Malam itu terjadilah peristiwa cinta di mana bacaan shalawat diiringi pukulan terbang, berpadu dengan ketrek (keplokan tangan), serta dipertegas oleh tarikan suara cerik sebagai penanda awal dan akhir radatan.
Kesenian Hadrah Kualitas Internasional
“Profesor musik dunia pasti kesulitan menemukan irama pukulan hadrah. Mereka tidak akan berhasil merumuskannya,” ungkap Pak Nevi Budianto, sesepuh KiaiKanjeng, di sela persiapan acara.
Kesenian hadrah juga tidak bisa dirumuskan ke dalam not balok nada. Menurut Pak Nevi, irama ini terjalin berkat kekompakan penabuh terbang yang ajur ajer serta kerelaan menyesuaikan diri dengan irama lagu shalawat.
Tidak berlebihan kiranya Mbah Nun mengapresiasi teman-teman ISHARI. Ini kesenian bisa “menunda” kiamat.
Selain itu, kita bisa belajar dari kesenian hadrah, terutama menyatukan sambung rasa dengan sesama. “Hati para penabuh, ketrek, dan cerik sudah menyatu. Hasilnya adalah irama kekompakan yang padu,” tutur Mbah Nun.
Dipesankan pula, pelaku kesenian hadrah tidak perlu mencari keunggulan, misalnya, mencatatkan diri di Museum Rekor Indonesia (MURI). Hadrah harus tegak dan memiliki harga diri di hadapan Allah dan Rasulullah. Apalagi ini di Jombang, Ibu Kota spiritual Indonesia.
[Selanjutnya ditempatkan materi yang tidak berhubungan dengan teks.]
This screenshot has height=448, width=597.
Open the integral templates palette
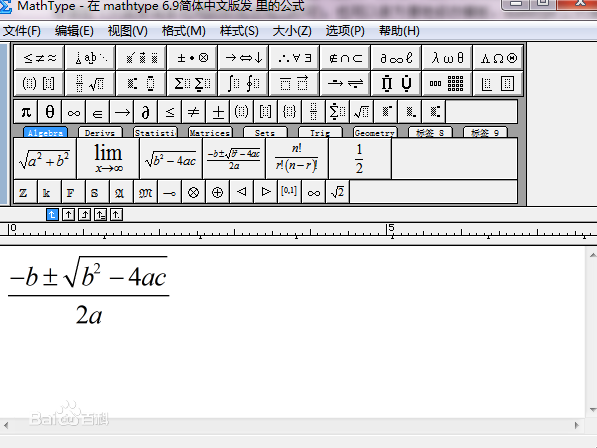click(243, 83)
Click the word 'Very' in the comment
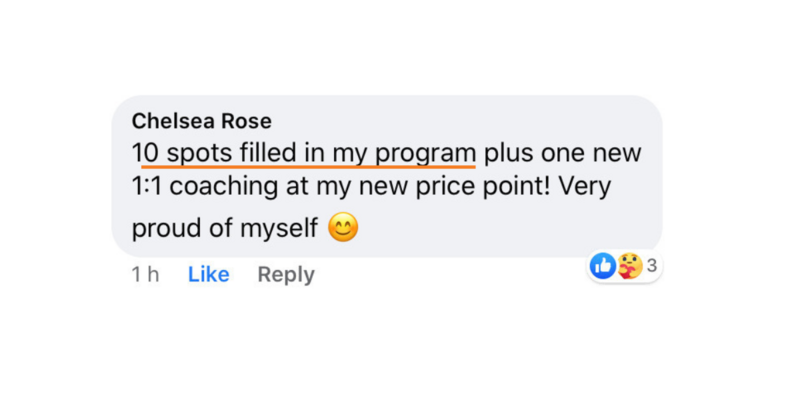This screenshot has width=800, height=400. [585, 187]
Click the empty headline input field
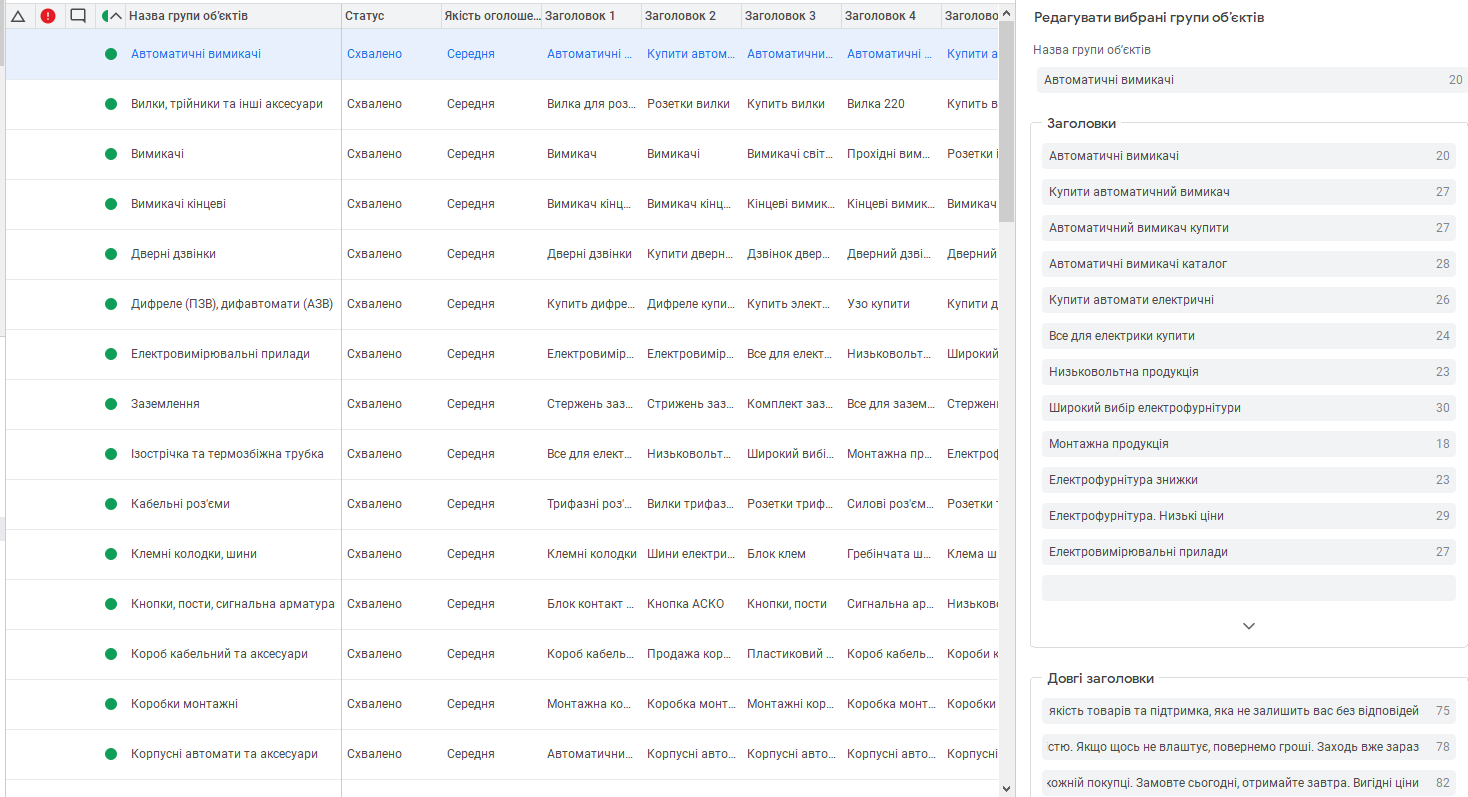This screenshot has height=797, width=1468. pyautogui.click(x=1248, y=588)
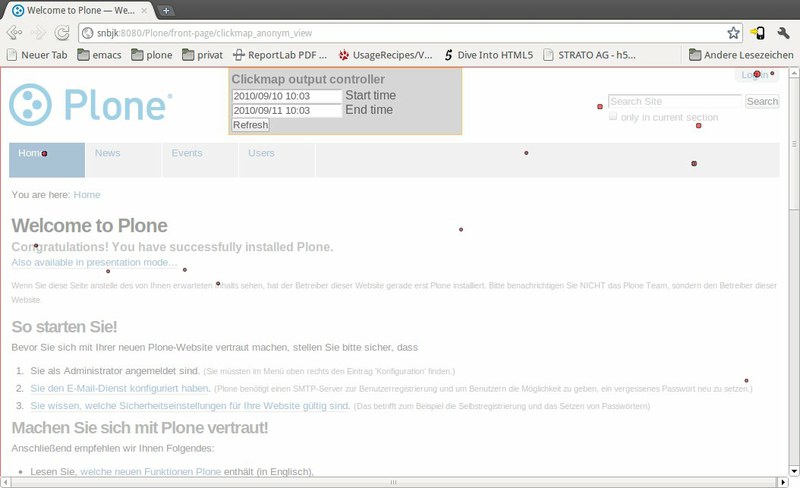This screenshot has height=488, width=800.
Task: Open the wrench settings menu
Action: [783, 33]
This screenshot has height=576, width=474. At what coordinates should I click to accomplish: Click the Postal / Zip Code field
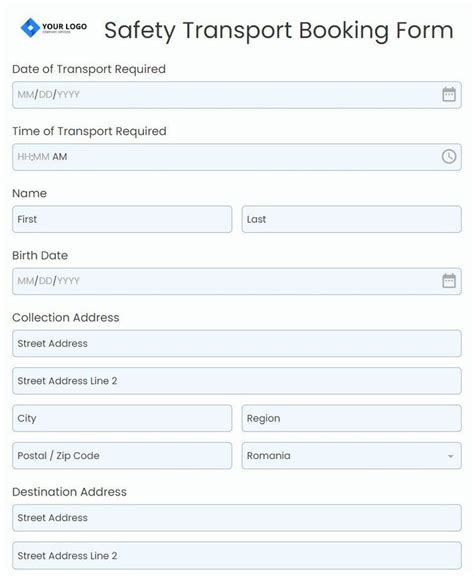click(x=122, y=456)
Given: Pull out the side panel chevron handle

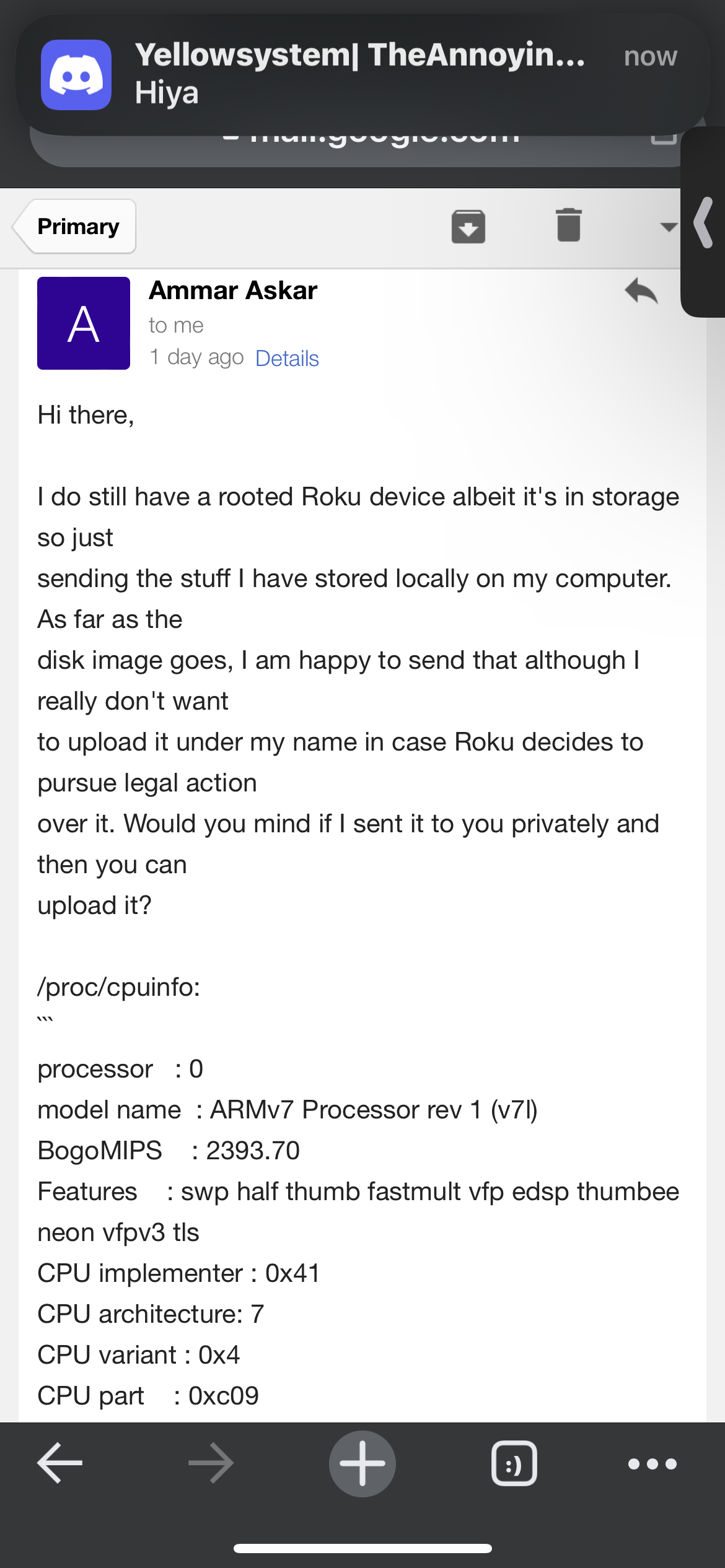Looking at the screenshot, I should [x=704, y=223].
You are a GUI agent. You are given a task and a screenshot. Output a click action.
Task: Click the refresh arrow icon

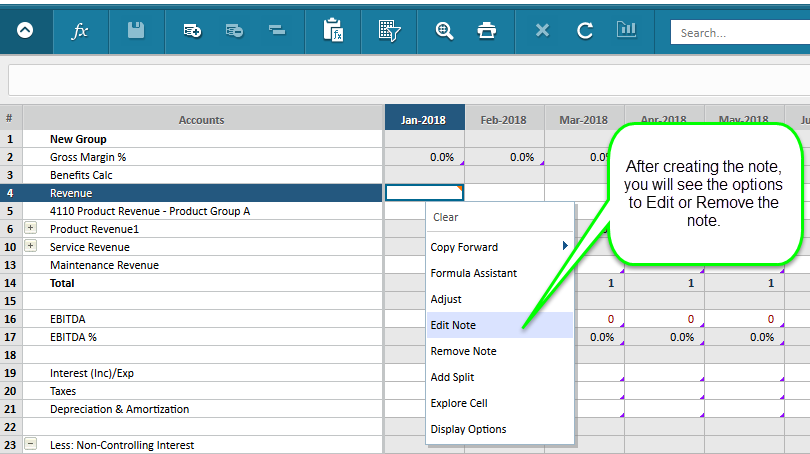click(x=584, y=31)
Apresiasi juga diberikan oleh Bapak-bapak dari KiaiKanjeng. Mas Ari, Pak Jijit, dan Pak Bobit menyampaikan pandangan mengenai kesenian hadrah. Intinya, dunia akademisi musik dan pakem musik modern akan kesulitan melacak apalagi merumuskan kekhasan dan keunikan kesenian hadrah.
Untuk itu, seni hadrah dan sejarah Jombang tidak bisa dipisahkan. Mbah Nun menegaskan, pelajarilah sejarah secara runtut dan urut. “Jangan sampai sejak angka satu sudah salah. Nanti angka dua, tiga, empat dan seterusnya ikut salah,” ungkap Mbah Nun.
Jombang adalah akronim dari Ijo (hijau) dan Abang (merah). Penyatuan identitas antara Ijo dan Abang. Fakta inilah yang pernah dan akan menyelamatkan Indonesia.